美ら海水族館の駐車場で、本日の昼食の場所をHanakoの沖縄特集号を見ながら家族会議。車で30分ほどのオシャレカフェに決める。湾の深く、山と海が穏やかに合流する場所に建てられたお店で家庭料理をいただきながら、次の目的地を検討。

候補は二ヶ所。一つはでっかい網の中で鳥が放し飼いにされているという鳥好きにはたまらない、しかし家族はまったく興味がない動物園ネオパークオキナワ。もう一つは辺野古の基地建設地。これも子どもたちが興味があるかどうかは微妙。迷いに迷って、ネオパークの入口で写真だけ撮ってから、辺野古へ向かう。

 

高速のインターチェンジを出て山道をしばらく走ると、この数日ですっかり見慣れてしまった米軍施設のフェンスが視界に入る。キャンプシュワブだ。しかし他の基地と決定的に違うのは、フェンスの前、5メートルおきくらいに立つ大勢の警備員の物々しさ。警察でも米兵でもない、民間の警備会社のガードマンだが、明らかに普通の工事現場にいる人たちとはテンションが違う。実は前日、道を間違えて嘉手納基地の入場ゲートをくぐりそうになってしまったのだけど、ここで同じことをやったら即刻連行されることは間違いない。

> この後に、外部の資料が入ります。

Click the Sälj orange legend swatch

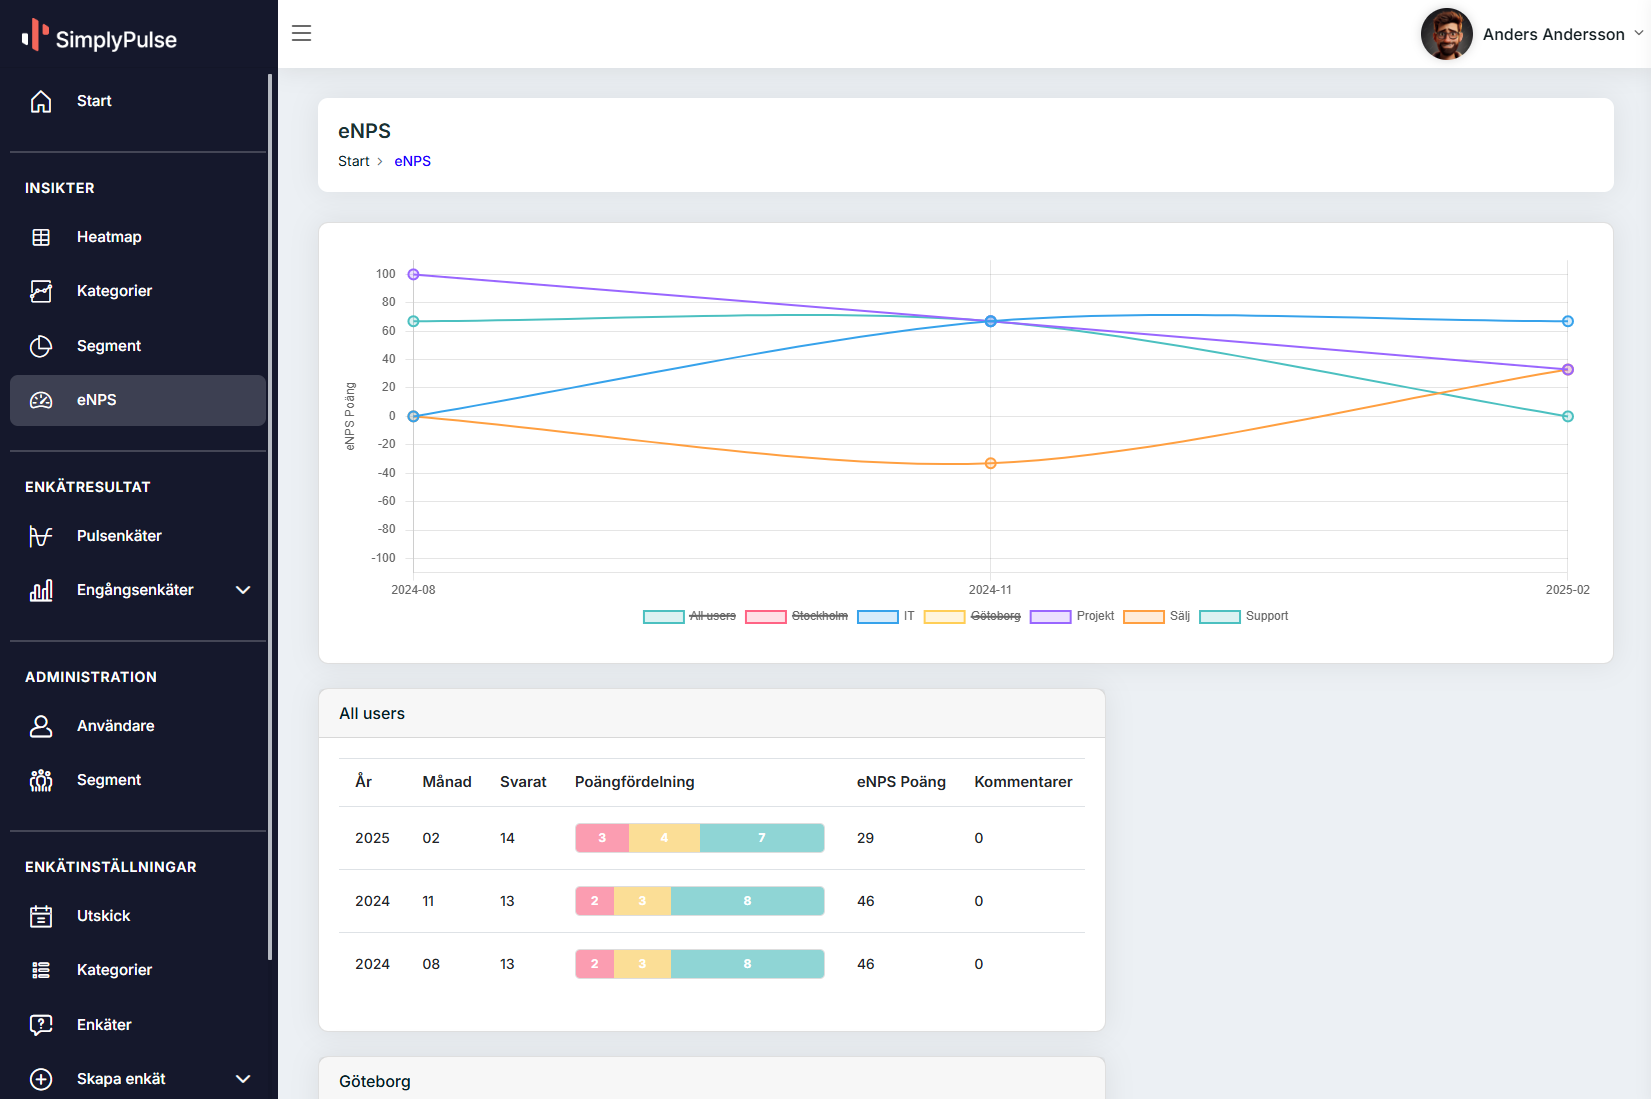coord(1143,616)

後部座席の小学生は完全に怯えている。そのまま車を走らせて、人が誰も歩いていない市街地を抜けて海岸方面へ。公園に車を止めようとしたけど、基地とは別の工事のせいで行き止まりになっていたり、駐車場が閉鎖されたりしている。これは勝手な想像だけど、私のような者が埋め立て現場に近づかないために行われている工事という気がする。多分ここはOKだろうという場所に車を止めるが、子どもは怖がっておりてこない。すぐ戻るつもりで、一人で静かな入江の横を通って海岸を目指す。たぶん100年前から変わらない景色の中に、大きな鵜が羽を休めていた。人慣れしていないようで、私の姿を見るとどこかに飛んで行ってしまった。申し訳ない。そのままどんどん歩いていくと、ちょっとした砂浜に出る。そこには基地に反対する人たちがつくったテントが設置されており、中で女性が訪問者に活動の説明をしているようだった。私も話を聞いてみたかったが、家族もいるので断念。そして漁港のはるか先には、埋め立ての土砂を運ぶトラックと巨大なシャベルカーの影が小さく見える。あれが現場か。もちろん遠くからちらっと見たところで何が分かるわけでもないし、ここに来たからと言って、どちらかの立場を強くしたというわけでもない。むしろますます分からなくなってしまった感すらある。ただ、観光以外の大きな産業がないこの土地に、基地という巨大な踏み絵を迫ることの残酷さ(私もそれを迫っている当事者である)の解像度だけは高まった。ゆえに立場を問わず、真剣に考えて行動している人たちを茶化すような人間のことは今までも信じられなかったけど、これからも絶対に信じないからな、という気持ちを強くした。

 

すっかりシリアスな雰囲気になってしまったので、甘いものでも食べに行こうじゃないかとドーナツショップが併設されている映画館を目指してゴザへ向かう。雨の中、傘も差さずにさまよい続けてようやく見つけたお店はまさかの臨時休業。しかし、ゴザは国際通りよりも一層陰影のコントラストが強い場所で、強いインパクトを受けた。完全に80年代以前のアメリカとしか言いようがない大通りと、昭和の日本を煮しめたようなアーケード街の表裏一体感。ウエノさんに教えてもらったタイ料理屋さんにもいつか絶対行ってみたい。

 

甘いものが諦めきれない私たちは、土砂降りの中アメリカンヴィレッジに向かい、自転車屋さんに併設されたコーヒーショップにイン。コーヒーもドーナツも美味しく、店員さんもとても感じが良かった。雨も上がり、すっかり楽しくなってマルシェバッグを買ってホテルに戻る。

 

沖縄最後の夜は、この日到着した姉家族とジョイン。ホテル前の居酒屋で軽く飲んだ後、スーパー・サンエーで買い出しして部屋飲み。結局三日間、毎日ここで買い物した。スーパーでの買い物すら最高に楽しかった。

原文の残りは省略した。